Por Luis J. Marin el 02/12/2009 – No Hay Comentarios

 Picture by Bohemian, Creative Commons LicenseEn mayor o menor medida todo profesional está expuesto a la posibilidad de ser objeto de una querella disciplinaria. La disciplina es uno de los mecanismos de control con los que cuenta todo grupo profesional para manejar el tamaño de su matrícula, sus características y, por qué no, para regular la competencia dentro del gremio.

Lo importante es estar preparado para un episodio de tal envergadura y, más aún, saber cómo reaccionar inmediatamente se presenta tal situación.  A continuación, cuatro tareas que ineludiblemente debe realizar un profesional que se enfrenta por vez primera a una querella o queja de tipo disciplinario:

1. Mantener la calma. Para todo investigado, el proceso disciplinario comienza, como norma general, con una notificación. Al recibirla es imprescindible mantener la calma y tomar conciencia del término que se concede para contestar o comparecer a la entidad correspondiente.  La no comparecencia a los trámites disciplinarios o la solicitud injustificada de prórrogas para contestar son errores comúnmente cometidos por los querellados en las primeras etapas del proceso. Otro error de consecuencias nefastas es ceder ante la reacción impulsiva de llamar por teléfono o comunicarse de cualquier otra manera con el querellante. Comunicaciones de este tipo sólo deben hacerse previo consejo de un abogado competente.
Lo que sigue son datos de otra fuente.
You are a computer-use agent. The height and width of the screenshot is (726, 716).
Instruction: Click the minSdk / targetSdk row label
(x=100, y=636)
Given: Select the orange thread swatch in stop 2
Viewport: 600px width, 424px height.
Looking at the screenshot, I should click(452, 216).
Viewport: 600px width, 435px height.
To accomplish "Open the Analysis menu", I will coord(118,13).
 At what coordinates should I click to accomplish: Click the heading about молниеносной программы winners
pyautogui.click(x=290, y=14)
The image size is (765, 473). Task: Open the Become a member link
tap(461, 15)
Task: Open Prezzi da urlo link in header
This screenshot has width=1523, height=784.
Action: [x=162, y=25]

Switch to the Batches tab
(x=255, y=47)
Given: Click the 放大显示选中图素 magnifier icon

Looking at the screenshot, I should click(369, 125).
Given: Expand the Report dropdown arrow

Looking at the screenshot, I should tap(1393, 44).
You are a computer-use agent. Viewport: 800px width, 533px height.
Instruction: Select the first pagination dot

2. Recopilar información. Luego de recibida la querella es útil recopilar toda la información posible sobre el caso que motivó la queja o querella (expedientes, cartas cursadas entre el querellante y el querellado, notas del profesional sobre el caso, gestiones realizadas, facturas y pagos recibidos, posibles testigos, etc.). Es útil también reducir a escrito todo lo que recuerde el querellado sobre cómo sucedieron los hechos, mientras se tenga la memoria fresca.  Debe hacerse un ejercicio mental para tratar de identificar las causas para la radicación de la querella y si existen terceras personas que aunque no figuren como querellantes pudieran tener en la causa y en promoverla. Estas terceras personas pueden ser enemigos conocidos del querellado, su competencia laboral y económica directa, o hasta miembros del mismo grupo profesional o componentes del propio ente disciplinador. Toda esta información será de gran utilidad para los profesionales que intervengan en el caso.

3. Buscar ayuda. Es la más importante de las tareas y no debe ser omitida. Ante una querella disciplinaria es imprescindible contar con un grupo de apoyo, para el cual pueden reclutarse miembros de la familia y amigos (que sean capaces de proveer ayuda real); otros compañeros de la misma profesión que tengan experiencia en estos asuntos o que hayan pasado por una situación similar; y ayuda profesional remunerada. La ayuda profesional será fundamental en el proceso, por lo que no debe ser descartada (profesionales de la salud para atender problemas emocionales o familiares, asesores financieros o de relaciones públicas para atender asuntos de negocios, abogados para atender la querella propiamente, etc.).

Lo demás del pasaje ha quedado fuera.